Non imitare il fast fashion

ll lusso (così come l’industria che lo produce) ha a che fare con la qualità, con la durabilità del design e dei capi, con l’esclusività. Per Re Giorgio, dunque, non è difficile individuare l’origine dei problemi. “Il declino del sistema della moda come lo conoscevamo è cominciato quando il lusso ha adottato i metodi del fast fashion – sostiene lo stilista –. L’alto di gamma ha imitato il ritmo frenetico delle consegne senza fine nella speranza di vendere di più. Ma il lusso non può e non deve essere rapido”. Quanto vale un lusso che dura meno di un mese? “Non ha senso che le mie creazioni rimangano in negozio tre settimane prima di diventare obsolete – risponde Armani –. Non lavoro così e lo trovo immorale”.

Fare meno, fare meglio

La crisi è anche un’opportunità per riprendere il valore dell’autenticità – continua Armani –: ne abbiamo avuto abbastanza del lusso come comunicazione.

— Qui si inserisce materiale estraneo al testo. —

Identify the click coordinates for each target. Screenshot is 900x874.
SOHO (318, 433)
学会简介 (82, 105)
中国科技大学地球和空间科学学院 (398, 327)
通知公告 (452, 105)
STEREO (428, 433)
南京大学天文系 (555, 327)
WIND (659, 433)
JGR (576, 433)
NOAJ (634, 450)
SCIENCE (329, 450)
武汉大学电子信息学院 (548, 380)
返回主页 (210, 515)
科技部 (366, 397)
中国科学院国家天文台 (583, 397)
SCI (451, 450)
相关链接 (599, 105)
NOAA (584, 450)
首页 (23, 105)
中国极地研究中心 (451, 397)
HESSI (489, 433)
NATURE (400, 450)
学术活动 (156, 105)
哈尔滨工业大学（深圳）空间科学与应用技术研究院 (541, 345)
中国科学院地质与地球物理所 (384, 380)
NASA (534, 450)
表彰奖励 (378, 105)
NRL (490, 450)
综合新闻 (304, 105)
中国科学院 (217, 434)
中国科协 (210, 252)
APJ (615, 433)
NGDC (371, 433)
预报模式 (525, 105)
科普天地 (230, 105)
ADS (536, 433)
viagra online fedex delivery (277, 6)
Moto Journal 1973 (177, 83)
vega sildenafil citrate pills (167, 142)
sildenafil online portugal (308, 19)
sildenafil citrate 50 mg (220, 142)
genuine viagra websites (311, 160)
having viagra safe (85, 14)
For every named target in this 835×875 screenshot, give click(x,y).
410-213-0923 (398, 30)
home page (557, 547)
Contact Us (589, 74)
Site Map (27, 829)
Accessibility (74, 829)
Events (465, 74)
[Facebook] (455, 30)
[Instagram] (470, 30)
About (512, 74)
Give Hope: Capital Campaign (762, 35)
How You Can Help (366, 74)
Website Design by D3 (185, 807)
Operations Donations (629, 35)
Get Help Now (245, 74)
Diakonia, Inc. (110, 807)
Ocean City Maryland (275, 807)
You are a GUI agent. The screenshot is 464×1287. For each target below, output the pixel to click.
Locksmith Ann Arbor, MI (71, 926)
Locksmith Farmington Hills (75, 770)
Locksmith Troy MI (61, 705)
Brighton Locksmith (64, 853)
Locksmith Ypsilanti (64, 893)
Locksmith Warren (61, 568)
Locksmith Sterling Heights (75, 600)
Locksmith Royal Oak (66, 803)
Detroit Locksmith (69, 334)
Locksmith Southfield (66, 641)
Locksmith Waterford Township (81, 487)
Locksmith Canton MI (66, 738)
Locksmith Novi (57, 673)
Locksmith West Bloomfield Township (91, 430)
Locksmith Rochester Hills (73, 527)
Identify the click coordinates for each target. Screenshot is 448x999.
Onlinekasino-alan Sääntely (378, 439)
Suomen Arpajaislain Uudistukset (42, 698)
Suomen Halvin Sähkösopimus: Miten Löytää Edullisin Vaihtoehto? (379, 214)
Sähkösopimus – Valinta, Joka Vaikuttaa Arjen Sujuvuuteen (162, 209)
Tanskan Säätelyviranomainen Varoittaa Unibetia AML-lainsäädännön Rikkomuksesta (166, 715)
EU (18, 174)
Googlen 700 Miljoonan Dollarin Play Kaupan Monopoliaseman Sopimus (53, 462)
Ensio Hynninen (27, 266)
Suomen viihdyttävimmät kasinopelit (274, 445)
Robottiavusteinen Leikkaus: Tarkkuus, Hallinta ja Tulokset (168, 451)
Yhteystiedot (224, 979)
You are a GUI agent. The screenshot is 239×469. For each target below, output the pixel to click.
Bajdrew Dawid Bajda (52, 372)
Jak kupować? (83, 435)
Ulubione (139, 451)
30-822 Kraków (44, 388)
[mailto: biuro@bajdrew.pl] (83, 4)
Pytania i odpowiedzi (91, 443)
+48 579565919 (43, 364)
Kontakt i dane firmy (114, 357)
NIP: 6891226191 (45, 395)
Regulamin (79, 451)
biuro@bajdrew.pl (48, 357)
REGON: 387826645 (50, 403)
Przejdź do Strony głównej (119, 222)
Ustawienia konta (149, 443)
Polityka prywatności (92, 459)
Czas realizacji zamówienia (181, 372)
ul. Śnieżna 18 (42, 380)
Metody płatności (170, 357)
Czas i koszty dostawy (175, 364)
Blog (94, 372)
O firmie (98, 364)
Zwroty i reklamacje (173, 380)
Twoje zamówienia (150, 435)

Ne abbiamo abbastanza anche di cruise organizzate in giro per il mondo per presentare idee deboli in show grandiosi e ora fuori luogo. Gli eventi speciali vanno dedicati a momenti speciali, non possono essere la routine”. Per lo stilista milanese la circostanza che adesso, necessariamente, tutte le griffe si trovino a fare i conti con un filiera in rallentamento ha il gusto della rivincita. “Per anni ho sollevato la questione durante le conferenze stampa – conclude –, spesso non ascoltato, o considerato moralista. Questa epidemia dimostra che un attento e intelligente slow down è l’unica soluzione, un percorso che porterà finalmente di nuovo valore al nostro lavoro e ne farà percepire al cliente finale l’importanza”.